With current CO2 concentrations hovering near 550 ppm, and the first clear sign (with this summer's global heat waves) that global warming is being reinforced - likely also because of abatement of aerosols and pollutants which enabled an offsetting cooling effect- we may well be on the cusp of the Runaway Greenhouse Effect.
Long before the actual Runaway emerges, we can expect a host of exotic diseases will spread across the world and wreak havoc - and all the fools clamoring for warm temperatures (e.g. for "longer growing seasons") will wish they were dead. Especially as we're already losing efficacy of anti-biotics from over-use(See, e.g. Global Climate and Infectious Disease:The Cholera Paradigm, in Science, Vol. 274, 20 December, 1996, p. 2025.)
If people think the current invasion of West Nile fever is bad, wait until they're faced with dengue fever (which I caught in the West Indies - and which can - after the 3rd successive bite-infection - lead to hemorraghing from all body orifices). Wait until cholera becomes endemic and other hitherto unseen (and unheard of) diseases appear. Then the morons will understand the enormous downsides of their 'warmer' world and huge price for their 'longer growing seasons'.
Mostly understated in all the talk of exotic disease incursions, is the real risk we will be swamped by parasites- throughout the country and even the world. Right now, there are in excess of 9 BILLION worm parasites inhabiting the vertebrates of our world, according to the author of Parasite REX. The human population alone may carry within it up to 2 billion worm parasites, including: hook worm, one of 5,000 forms of tape worm, round worm, trypanosomes, schistosomiasis-causing flukes and the protozoan that causes Toxoplasma (which over 1 billion may carry, mostly in their brains.)
Truthfully, the threat from parasitic worms as climate warms will only materialize if too many cuts to public health expenditures are also made. In that case, the public health resources may simply not be available to battle worm- infestations such as from tapeworm, hook worm and particularly schistosomiasis. Bear in mind that barely 80 years ago, most people in the southern U.S. suffered from hook worm infections - part of the reason Southerners were dismissed as "dumb and lazy" by arrogant Yankees. The latter had little sympathy because they didn't have to battle the lassitude and mental slowness that accompanies worm infections.
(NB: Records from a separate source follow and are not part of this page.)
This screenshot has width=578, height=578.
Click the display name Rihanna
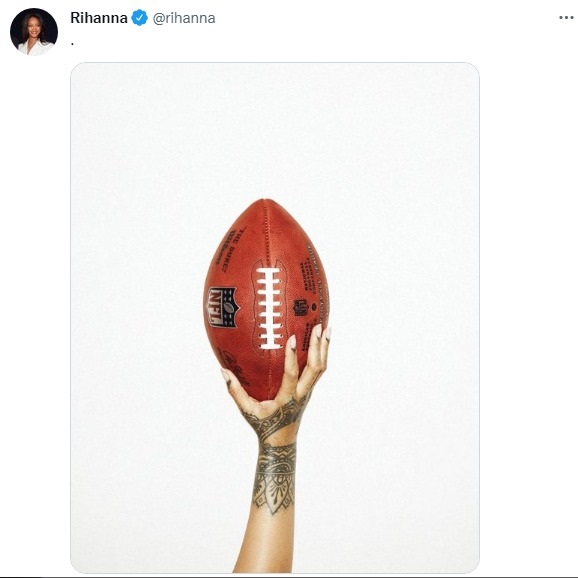[99, 18]
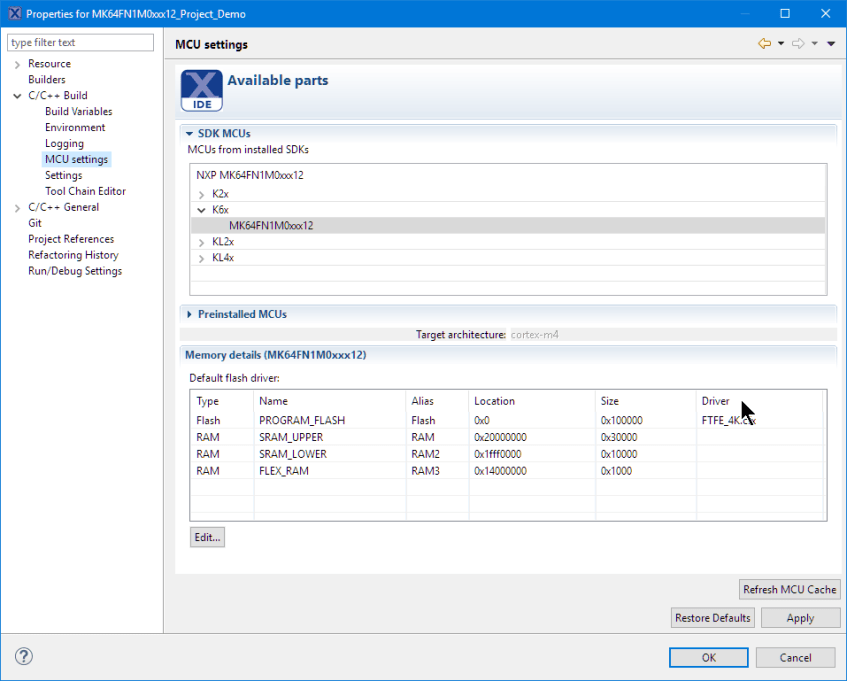The height and width of the screenshot is (681, 847).
Task: Click the Restore Defaults button
Action: tap(712, 618)
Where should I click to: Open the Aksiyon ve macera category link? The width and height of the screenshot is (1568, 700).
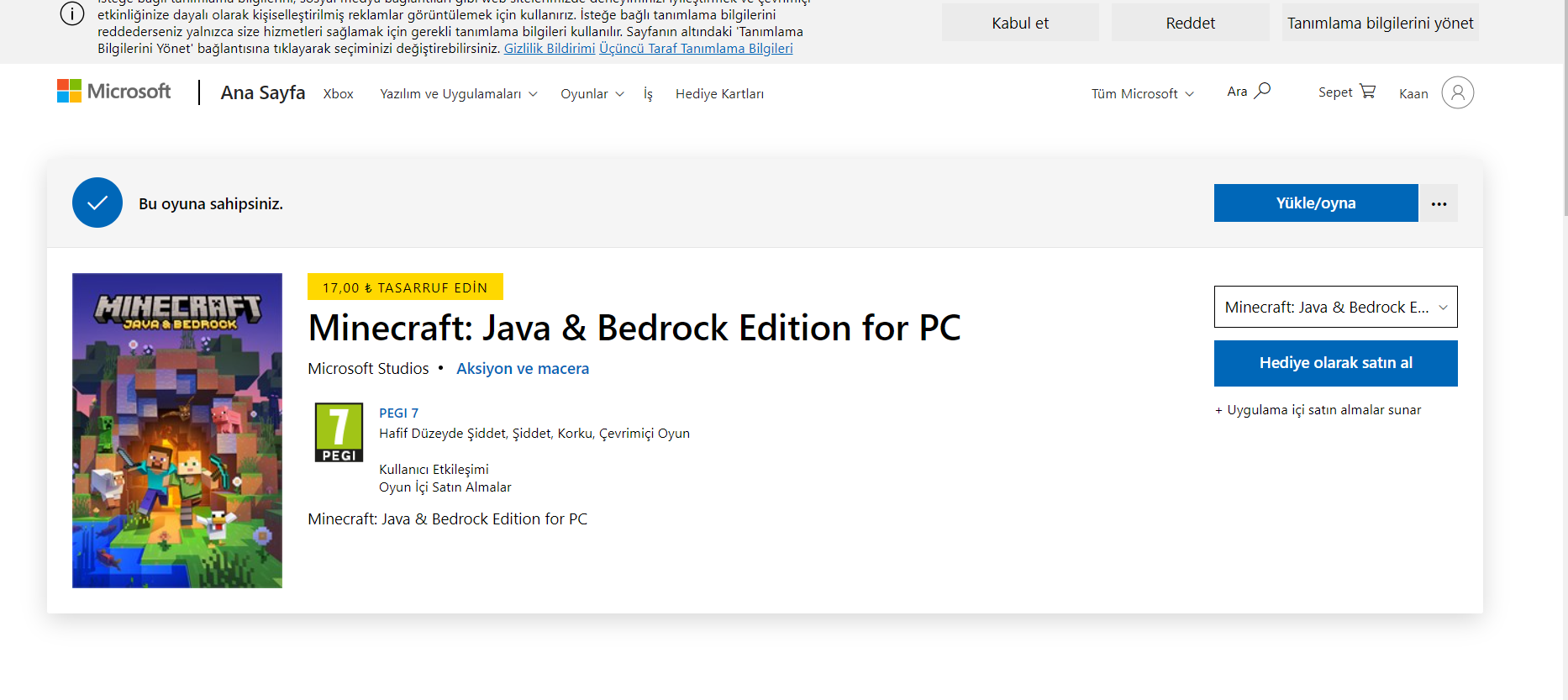pyautogui.click(x=522, y=369)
Meanwhile, I've already beheld the "handiwork" of the river fluke (see photo) that causes schistosomiasis when I spent time in St. Lucia, in 1972. In order to infest U.S. freshwater streams, rivers and lakes all that's needed is the accidental invasion of a particular snail (e.g. Bulinus truncatus) that serves as the intermediary host for the parasite.
Once the snail appears, and harbors but one parasite within it, then if stringent health measures aren't brought to bear quickly it can spread like wildfire. Once the ciliated larva or Miracidium semi-matures inside the body of the right snail and escapes into the water, it will have 2 suckers and a forked digestive tube, called "cercarias". Any hapless humans wading or swimming in the affected waters will not last long before being infested.
The cercerias then attach themselves to the skin as the fluke digests its way through it to a blood vessel. It's then carried in the blood stream to the blood vessels of the intestine. There, the young fluke will feed and grow into an adult, finally mating (usually with another that entered at the same time). As Carl Zimmer, author of 'Parasite REX' observes (p. 26):
"Heterosexual flukes mate every day of their long lives and whenever the female is ready to lay her eggs, the male makes his way along the walls of the bowels until he finds a good spot. ...Some of the eggs are carried away by the bloodstream and end up back in the liver where they lodge and inflame the tissue, causing much of the agony of schistosomiasis. But the rest of the eggs work their way into the intestines and escape their host, ready to slice open their shells and find a new snail'.
Of course, degraded hygiene conditions are part and parcel of the flukes' spread, which is also why we need - as Americans- to ensure massive homelessness doesn't also emerge from the current spending cut policies! As we've learned locally, if care isn't taken, homeless camps will spring up and people will tend to use rivers, streams (near where they pitch their tents) as 'outhouses'. If they become infected with an invasive river fluke, then the stage is set for pandemic schistosomiasis spread.
Can all this be avoided? Yes, but I warrant it will take money...lots of it. Not merely for ensuring our public health (and regulatory) services aren't degraded during the current spending cut frenzy but that it is also available to avoid the worst effects of imminent climate change.
Alas, the time grows short and the endemic, pervasive austerity national mindset does not bode well for us all.